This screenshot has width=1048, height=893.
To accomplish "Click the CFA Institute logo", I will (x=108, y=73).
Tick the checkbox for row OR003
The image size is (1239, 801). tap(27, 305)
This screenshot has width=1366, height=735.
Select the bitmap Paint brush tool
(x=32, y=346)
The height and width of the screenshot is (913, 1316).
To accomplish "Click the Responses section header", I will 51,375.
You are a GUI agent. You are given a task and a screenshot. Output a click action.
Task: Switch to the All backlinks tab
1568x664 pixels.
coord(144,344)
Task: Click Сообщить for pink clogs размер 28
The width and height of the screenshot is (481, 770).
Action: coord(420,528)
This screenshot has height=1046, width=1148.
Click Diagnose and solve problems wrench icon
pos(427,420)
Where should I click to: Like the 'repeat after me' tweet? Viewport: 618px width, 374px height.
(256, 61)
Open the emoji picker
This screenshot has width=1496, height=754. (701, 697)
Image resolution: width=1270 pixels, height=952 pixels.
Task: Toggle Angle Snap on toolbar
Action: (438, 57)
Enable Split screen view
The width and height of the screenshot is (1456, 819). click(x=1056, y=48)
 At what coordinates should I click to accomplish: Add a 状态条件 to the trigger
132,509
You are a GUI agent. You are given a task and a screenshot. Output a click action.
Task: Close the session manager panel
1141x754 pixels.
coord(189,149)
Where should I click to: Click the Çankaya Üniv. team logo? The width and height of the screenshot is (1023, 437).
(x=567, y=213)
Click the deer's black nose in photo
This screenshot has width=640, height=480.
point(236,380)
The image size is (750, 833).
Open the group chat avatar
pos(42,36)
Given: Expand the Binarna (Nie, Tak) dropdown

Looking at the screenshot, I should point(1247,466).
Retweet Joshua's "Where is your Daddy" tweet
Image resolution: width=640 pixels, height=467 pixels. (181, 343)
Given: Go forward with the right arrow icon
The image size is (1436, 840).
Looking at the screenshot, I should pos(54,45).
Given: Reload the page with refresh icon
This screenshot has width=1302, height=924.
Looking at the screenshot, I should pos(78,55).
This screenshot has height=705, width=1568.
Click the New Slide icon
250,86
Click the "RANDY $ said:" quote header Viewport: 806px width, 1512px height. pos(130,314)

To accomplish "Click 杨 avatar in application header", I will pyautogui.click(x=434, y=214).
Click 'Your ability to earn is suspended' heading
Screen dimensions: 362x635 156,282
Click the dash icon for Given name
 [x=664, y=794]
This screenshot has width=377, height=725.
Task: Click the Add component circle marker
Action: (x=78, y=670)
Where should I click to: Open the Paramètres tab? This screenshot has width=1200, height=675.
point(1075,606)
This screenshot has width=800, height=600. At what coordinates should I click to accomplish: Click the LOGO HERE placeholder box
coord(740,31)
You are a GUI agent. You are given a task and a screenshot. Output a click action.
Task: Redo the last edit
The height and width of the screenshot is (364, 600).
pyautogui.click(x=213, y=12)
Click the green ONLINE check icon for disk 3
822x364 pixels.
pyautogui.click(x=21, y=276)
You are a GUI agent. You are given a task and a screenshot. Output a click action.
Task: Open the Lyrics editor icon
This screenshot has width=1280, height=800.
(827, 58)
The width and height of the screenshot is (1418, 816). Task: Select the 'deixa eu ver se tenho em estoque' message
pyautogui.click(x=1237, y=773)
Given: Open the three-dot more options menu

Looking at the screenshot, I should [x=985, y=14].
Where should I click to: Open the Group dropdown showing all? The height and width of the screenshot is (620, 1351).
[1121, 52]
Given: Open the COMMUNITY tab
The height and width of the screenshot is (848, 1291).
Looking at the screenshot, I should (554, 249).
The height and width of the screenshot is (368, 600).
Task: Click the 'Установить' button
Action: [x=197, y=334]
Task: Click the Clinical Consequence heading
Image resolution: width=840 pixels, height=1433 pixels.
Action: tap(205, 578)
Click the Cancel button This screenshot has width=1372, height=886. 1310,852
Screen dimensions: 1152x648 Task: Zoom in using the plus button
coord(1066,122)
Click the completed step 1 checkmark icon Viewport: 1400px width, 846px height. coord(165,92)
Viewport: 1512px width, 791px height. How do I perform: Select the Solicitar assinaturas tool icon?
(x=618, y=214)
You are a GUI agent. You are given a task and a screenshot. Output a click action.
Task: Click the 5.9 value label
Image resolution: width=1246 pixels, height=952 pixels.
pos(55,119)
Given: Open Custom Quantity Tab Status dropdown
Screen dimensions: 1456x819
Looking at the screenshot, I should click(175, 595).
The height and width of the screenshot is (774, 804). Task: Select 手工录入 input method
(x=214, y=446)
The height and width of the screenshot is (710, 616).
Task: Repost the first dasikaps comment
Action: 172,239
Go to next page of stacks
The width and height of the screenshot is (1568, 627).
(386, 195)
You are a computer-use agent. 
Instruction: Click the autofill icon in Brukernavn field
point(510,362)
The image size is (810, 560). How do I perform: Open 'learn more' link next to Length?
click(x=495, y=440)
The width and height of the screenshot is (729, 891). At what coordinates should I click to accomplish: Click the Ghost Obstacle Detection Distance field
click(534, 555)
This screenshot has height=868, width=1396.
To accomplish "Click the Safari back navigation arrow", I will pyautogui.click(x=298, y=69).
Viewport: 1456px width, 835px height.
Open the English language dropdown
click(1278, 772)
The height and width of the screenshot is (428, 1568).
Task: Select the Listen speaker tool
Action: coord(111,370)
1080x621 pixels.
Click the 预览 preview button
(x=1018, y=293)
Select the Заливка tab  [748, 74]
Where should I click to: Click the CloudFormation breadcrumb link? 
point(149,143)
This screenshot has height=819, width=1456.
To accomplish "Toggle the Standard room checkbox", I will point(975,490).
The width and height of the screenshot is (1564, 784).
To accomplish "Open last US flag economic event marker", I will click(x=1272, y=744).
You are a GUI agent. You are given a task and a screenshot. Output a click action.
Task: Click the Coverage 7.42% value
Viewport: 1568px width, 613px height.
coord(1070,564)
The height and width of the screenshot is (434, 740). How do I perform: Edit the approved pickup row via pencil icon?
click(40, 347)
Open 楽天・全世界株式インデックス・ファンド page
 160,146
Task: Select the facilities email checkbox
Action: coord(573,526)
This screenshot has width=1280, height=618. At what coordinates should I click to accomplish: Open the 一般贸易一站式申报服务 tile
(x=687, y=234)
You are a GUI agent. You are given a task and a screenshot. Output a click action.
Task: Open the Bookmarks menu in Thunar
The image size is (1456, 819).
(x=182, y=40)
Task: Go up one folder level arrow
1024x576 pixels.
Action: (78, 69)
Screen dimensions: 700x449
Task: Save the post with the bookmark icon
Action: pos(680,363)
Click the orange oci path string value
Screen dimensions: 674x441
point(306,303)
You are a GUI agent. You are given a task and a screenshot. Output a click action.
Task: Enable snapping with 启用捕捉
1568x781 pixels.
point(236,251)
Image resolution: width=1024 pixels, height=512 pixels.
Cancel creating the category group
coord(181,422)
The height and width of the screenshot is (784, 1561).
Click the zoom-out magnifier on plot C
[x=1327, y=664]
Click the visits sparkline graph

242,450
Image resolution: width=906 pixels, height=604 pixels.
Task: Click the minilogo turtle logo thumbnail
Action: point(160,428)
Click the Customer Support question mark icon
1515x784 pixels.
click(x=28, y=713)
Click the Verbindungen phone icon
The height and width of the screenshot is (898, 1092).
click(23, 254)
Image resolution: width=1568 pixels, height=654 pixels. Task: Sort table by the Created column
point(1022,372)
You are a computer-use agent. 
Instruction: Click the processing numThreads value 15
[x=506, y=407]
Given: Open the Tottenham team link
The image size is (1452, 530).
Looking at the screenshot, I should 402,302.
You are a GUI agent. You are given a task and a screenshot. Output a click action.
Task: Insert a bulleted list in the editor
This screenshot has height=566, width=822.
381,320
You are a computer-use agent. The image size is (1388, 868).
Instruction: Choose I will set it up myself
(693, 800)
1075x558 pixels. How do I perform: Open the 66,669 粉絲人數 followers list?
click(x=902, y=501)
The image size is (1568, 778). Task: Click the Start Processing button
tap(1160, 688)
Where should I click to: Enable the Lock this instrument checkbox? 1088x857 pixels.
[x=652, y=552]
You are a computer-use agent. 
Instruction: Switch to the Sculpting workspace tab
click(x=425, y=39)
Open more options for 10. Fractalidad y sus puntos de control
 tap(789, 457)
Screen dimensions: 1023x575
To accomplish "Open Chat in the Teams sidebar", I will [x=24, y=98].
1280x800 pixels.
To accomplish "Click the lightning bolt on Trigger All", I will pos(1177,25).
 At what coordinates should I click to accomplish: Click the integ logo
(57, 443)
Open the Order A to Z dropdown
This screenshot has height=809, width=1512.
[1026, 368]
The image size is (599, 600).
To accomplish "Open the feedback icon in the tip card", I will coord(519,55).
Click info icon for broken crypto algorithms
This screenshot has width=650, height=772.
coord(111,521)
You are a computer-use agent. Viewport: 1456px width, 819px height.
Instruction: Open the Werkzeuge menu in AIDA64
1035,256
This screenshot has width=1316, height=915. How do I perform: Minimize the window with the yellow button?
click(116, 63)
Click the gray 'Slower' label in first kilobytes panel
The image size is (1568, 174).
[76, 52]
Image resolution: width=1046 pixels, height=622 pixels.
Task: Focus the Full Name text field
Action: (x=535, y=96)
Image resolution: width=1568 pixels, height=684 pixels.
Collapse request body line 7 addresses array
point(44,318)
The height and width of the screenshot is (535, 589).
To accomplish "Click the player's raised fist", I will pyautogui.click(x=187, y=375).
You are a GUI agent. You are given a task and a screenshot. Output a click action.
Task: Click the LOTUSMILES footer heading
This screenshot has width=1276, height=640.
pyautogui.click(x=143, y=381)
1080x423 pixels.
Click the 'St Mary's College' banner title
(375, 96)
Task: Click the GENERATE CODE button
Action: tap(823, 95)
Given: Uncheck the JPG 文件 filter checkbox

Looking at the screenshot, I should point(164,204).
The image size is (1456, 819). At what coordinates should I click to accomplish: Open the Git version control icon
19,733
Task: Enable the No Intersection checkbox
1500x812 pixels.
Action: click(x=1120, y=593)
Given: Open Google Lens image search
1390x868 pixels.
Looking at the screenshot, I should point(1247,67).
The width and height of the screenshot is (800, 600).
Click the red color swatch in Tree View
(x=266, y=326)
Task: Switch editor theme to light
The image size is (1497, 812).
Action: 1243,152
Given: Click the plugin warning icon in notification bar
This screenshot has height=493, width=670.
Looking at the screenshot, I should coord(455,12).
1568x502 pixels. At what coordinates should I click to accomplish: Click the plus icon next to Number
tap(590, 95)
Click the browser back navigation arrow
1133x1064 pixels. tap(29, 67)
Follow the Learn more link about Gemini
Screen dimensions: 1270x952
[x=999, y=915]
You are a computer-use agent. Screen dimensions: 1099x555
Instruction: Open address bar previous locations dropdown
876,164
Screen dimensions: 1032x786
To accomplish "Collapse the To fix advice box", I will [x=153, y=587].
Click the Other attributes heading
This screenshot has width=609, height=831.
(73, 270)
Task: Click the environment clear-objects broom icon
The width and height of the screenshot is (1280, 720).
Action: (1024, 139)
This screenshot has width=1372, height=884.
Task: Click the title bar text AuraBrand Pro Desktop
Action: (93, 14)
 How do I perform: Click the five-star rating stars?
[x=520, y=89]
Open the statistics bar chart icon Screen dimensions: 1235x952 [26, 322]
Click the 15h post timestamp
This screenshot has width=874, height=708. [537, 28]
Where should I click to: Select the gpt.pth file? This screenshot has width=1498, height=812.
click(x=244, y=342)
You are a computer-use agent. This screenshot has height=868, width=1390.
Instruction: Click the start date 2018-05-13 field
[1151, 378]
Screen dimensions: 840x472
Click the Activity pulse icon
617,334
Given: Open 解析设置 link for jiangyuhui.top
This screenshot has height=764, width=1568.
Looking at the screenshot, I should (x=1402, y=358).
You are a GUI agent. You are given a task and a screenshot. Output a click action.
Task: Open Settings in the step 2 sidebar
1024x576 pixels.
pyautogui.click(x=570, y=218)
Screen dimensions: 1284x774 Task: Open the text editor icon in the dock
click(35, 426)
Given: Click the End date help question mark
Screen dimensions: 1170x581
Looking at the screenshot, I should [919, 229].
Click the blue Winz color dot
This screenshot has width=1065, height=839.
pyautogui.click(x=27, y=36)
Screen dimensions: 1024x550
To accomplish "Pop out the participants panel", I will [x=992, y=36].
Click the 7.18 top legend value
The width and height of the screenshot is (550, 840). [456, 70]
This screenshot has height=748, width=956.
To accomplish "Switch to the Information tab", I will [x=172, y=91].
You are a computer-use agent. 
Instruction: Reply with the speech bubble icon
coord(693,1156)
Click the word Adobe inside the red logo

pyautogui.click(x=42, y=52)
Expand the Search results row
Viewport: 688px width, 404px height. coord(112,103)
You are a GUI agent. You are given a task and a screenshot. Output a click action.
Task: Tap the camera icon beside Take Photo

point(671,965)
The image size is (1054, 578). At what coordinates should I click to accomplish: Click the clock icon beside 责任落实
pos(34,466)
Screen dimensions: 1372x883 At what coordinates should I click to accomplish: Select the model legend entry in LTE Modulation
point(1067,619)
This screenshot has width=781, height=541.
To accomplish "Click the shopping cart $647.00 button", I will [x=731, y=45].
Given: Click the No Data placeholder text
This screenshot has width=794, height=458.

==*==

## Goal of the exercise
Reproduce the data above verbatim, from the line containing "Open 楽天・全世界株式インデックス・ファンド page" through the line containing "point(236,251)", with both of those lines included.

## Task response
Open 楽天・全世界株式インデックス・ファンド page
 160,146
Task: Select the facilities email checkbox
Action: coord(573,526)
This screenshot has width=1280, height=618. At what coordinates should I click to accomplish: Open the 一般贸易一站式申报服务 tile
(x=687, y=234)
You are a GUI agent. You are given a task and a screenshot. Output a click action.
Task: Open the Bookmarks menu in Thunar
The image size is (1456, 819).
(x=182, y=40)
Task: Go up one folder level arrow
1024x576 pixels.
Action: (78, 69)
Screen dimensions: 700x449
Task: Save the post with the bookmark icon
Action: pos(680,363)
Click the orange oci path string value
Screen dimensions: 674x441
point(306,303)
You are a GUI agent. You are given a task and a screenshot. Output a click action.
Task: Enable snapping with 启用捕捉
1568x781 pixels.
point(236,251)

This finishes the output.